Bareburger talks the talk and sometimes walks the walk. A popular and ostensibly enlightened New York City-based chain specializing in all organic, pasture-raised burgers (which include beef and vegan options, but also elk, bison and boar), the new Bareburger in the Short North shows plenty of zeitgeist-y style, plus some room for improvement.

Radically transforming the once-wacky Yankee Trader space — but honoring that long-running, gag-gift-and-costume shop by displaying its old sign inside — Bareburger’s rustic-chic design strikes a nice balance between contemporary and classic.

There’s lots of reclaimed wood, a handsome bar, huge windows, plus nudging touches like punning bear heads (whimsically painted; actually there are bear references everywhere), chandeliers made with flatware, columns wrapped in rope and high-backed booths gradated like amplitude-increasing, square waves. Tasteful golden oldies play (Velvet Underground, The Pixies), and jeans-clad servers wear black T-shirts proclaiming “I (heart) Grass” (causing me to double-check Bareburger wasn’t actually based in Colorado).

Drinkwise, five of seven taps pour craft Ohioans ($6-$7 for 20 ounces), all wines are listed as organic or sustainable, and there’s a handful of cocktails named after agricultural pioneers. From the latter category, the pleasant G.W. Carver ($10) is a cachaca-powered, punch-like quaff whose fruitiness was tempered some by fresh fennel fronds.
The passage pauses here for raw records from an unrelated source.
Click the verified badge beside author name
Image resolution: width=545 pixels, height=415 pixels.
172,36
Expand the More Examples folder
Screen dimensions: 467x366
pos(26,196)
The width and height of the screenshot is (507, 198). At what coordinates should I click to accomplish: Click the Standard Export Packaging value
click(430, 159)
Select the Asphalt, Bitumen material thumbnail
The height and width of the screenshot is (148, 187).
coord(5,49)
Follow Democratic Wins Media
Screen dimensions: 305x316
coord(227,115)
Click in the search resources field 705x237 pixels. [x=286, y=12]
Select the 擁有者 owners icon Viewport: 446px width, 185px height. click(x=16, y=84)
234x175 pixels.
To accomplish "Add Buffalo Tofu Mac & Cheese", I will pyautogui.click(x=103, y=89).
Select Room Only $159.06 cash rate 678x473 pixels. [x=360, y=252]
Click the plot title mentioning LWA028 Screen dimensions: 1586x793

Among Bareburger’s mostly fried appetizers, the Parmesan Panko Crusted Zucchini Sticks ($9) are a mouthful — to pronounce and eat — and a good choice. Their crispy-not-greasy, thick herbed jackets held whopping big pieces of steaming-hot vegetables flattered by their paprika mayo and buttermilk ranch side dips.
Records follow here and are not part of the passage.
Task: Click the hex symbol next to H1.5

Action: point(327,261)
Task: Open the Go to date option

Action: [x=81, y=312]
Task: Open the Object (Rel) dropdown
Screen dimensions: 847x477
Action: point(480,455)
Also mammoth but less successful was the Charred Caesar salad ($6). Served in the kind of hulking bowl you might eat stew from at a chuckwagon, I appreciated its panini-like dry toast and the romaine’s smoky sear, but the mildly garlicked creamy dressing desperately needed a brightener — lemon, vinegar, mustard, salt, something — to rouse it out of puny-flavored sluggishness.
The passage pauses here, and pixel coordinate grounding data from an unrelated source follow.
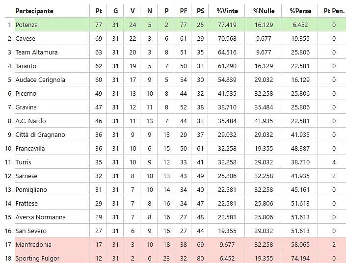Click the PF column header
The height and width of the screenshot is (263, 346).
(x=184, y=11)
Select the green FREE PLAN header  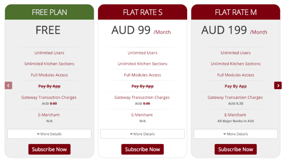click(x=49, y=12)
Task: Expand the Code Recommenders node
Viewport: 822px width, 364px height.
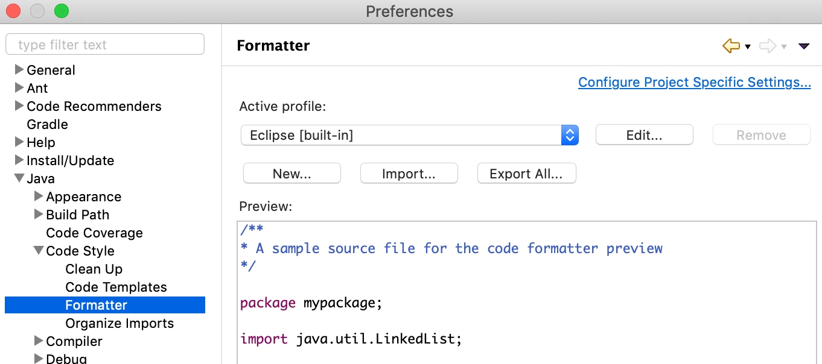Action: tap(19, 106)
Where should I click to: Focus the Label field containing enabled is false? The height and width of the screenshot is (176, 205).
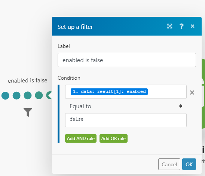tap(127, 60)
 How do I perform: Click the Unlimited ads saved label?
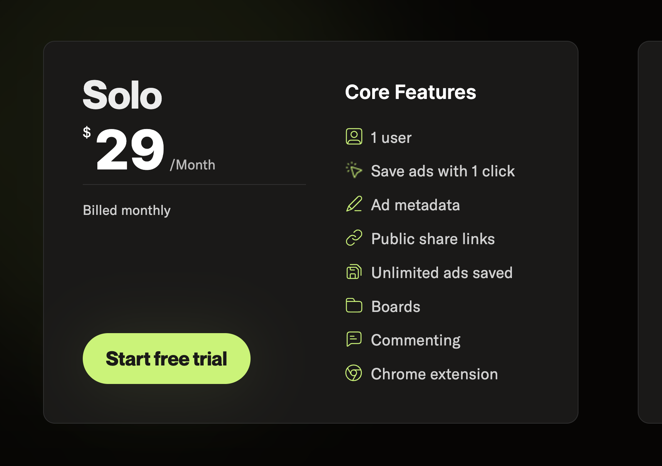click(x=442, y=273)

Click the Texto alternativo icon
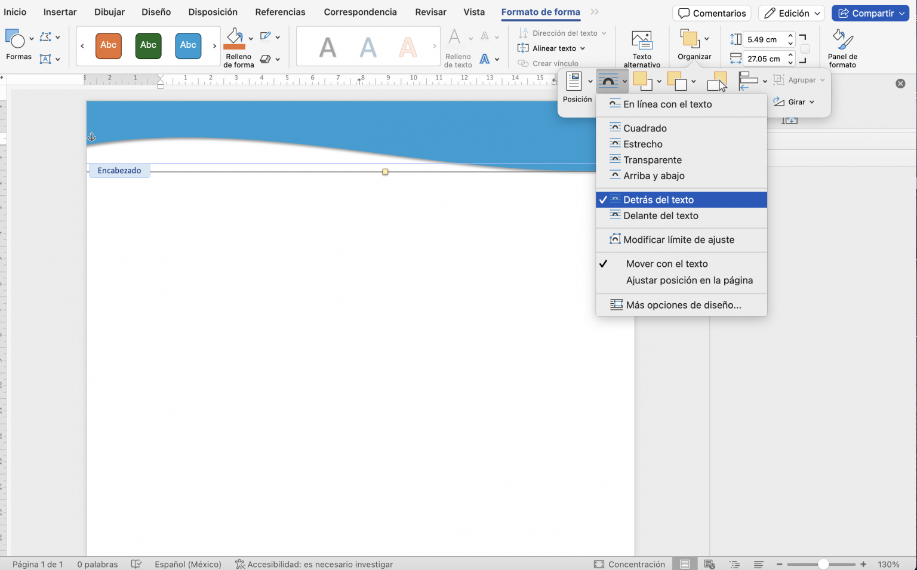coord(641,39)
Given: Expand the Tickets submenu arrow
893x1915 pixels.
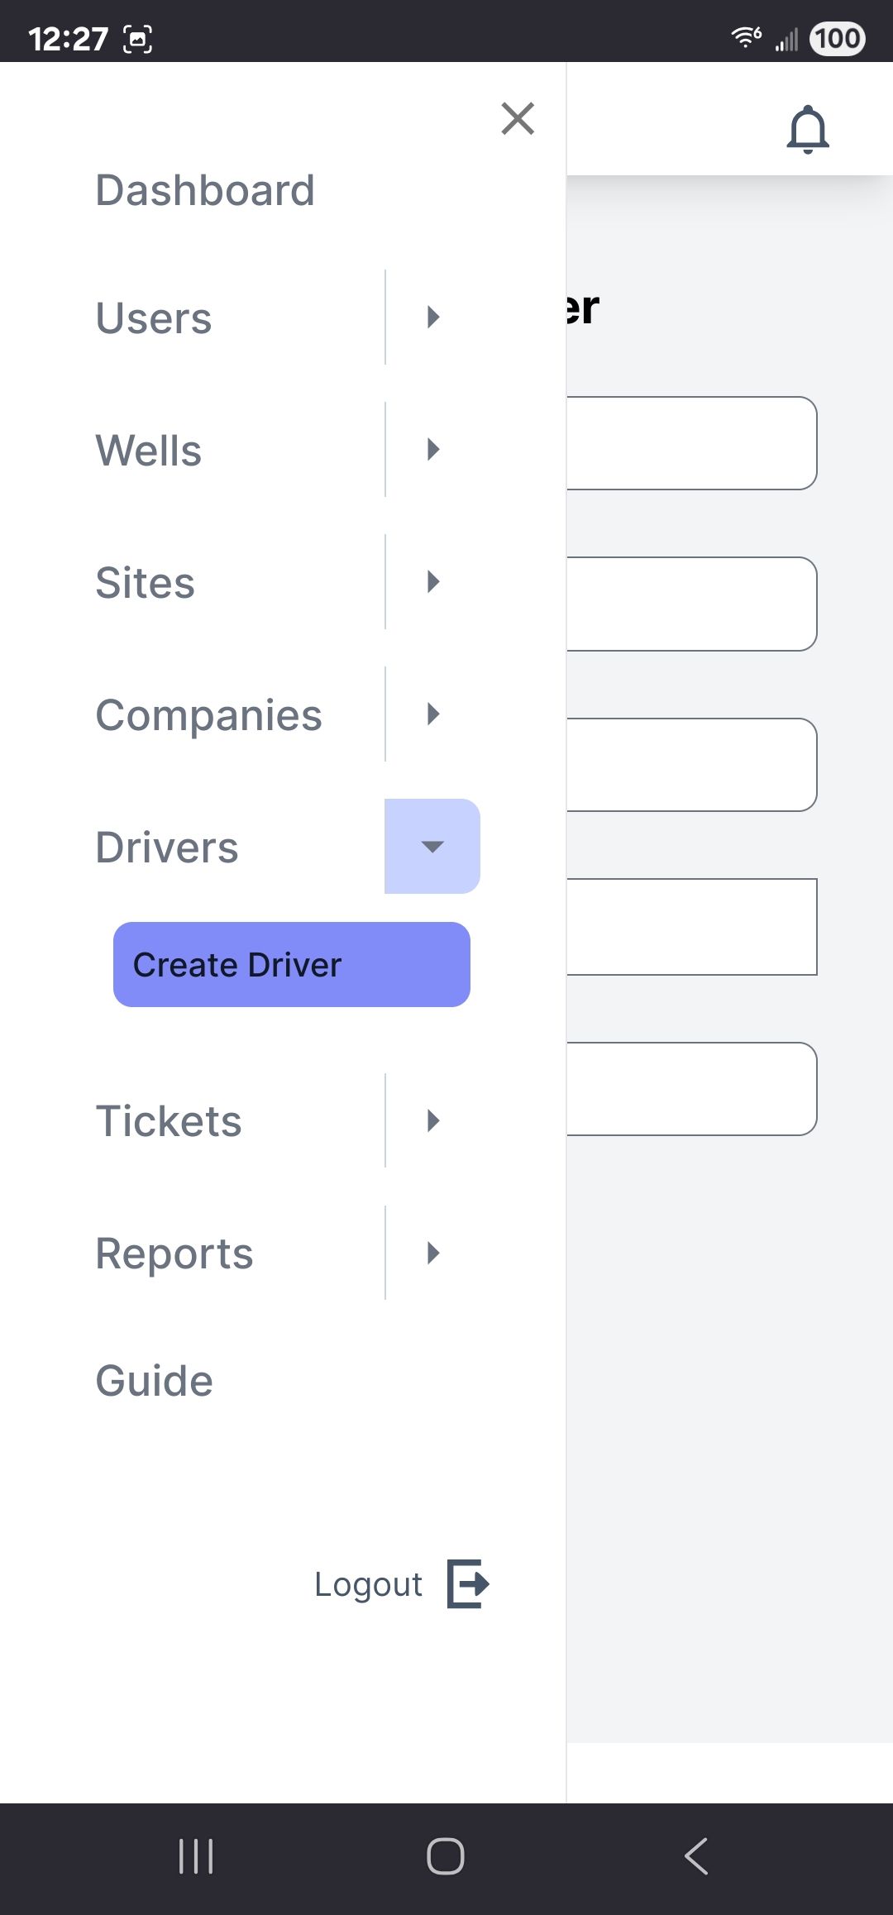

Burgers come a la carte (I added not-crispy $3 hand-cut fries, plus big, battered and good $5 onion rings) and can be custom-built or selected from suggested models. Following the latter strategy, I munched through a quartet, the best of which were the wildest.

One of these was the messy and zesty, if thankfully far-from-fiery, Habanero Express made with elk ($11). The just-pink meat was lean and dense, with pleasant hints of venison and lamb. Pepperjack cheese, spicy pickles, poblano relish and habanero-chipotle mayo helped bring the craveable sandwich even more alive.

Also arriving on Bareburger’s OK brioche bun was the likewise fun-to-eat, named-after-weed Maui Wowie ($12). Made with not-boring boar, its juicily seared patty tasted a bit like fat-restrained pork sausage. Providing sweet and smoky accompaniment were turkey bacon, grilled pineapple, piquante peppers, fried onions and smoked mozzarella.

I wasn’t so “wowied” by my Bareburger Original ($10). Assembled with lean-and-clean beef sporting a decent sear — I requested medium-rare but received medium-well — it was dressed with colby cheese, lettuce, tomato, onion and (barbecue-ish) “special sauce.” This resulted in a burger that was perfectly fine, if not so memorable. Ditto for the thick and alright but dry-ish Black Bean Vegan ($10.45), on a big-but-not-pliant oat-y multigrain roll with vegan “cheese” that clung to the roof of my mouth.

Service was well-informed, friendly and mostly efficient ... except after one meal, when I waited 20 long and pointless minutes for my credit card to return because my MIA server “thought someone else had taken care of it.”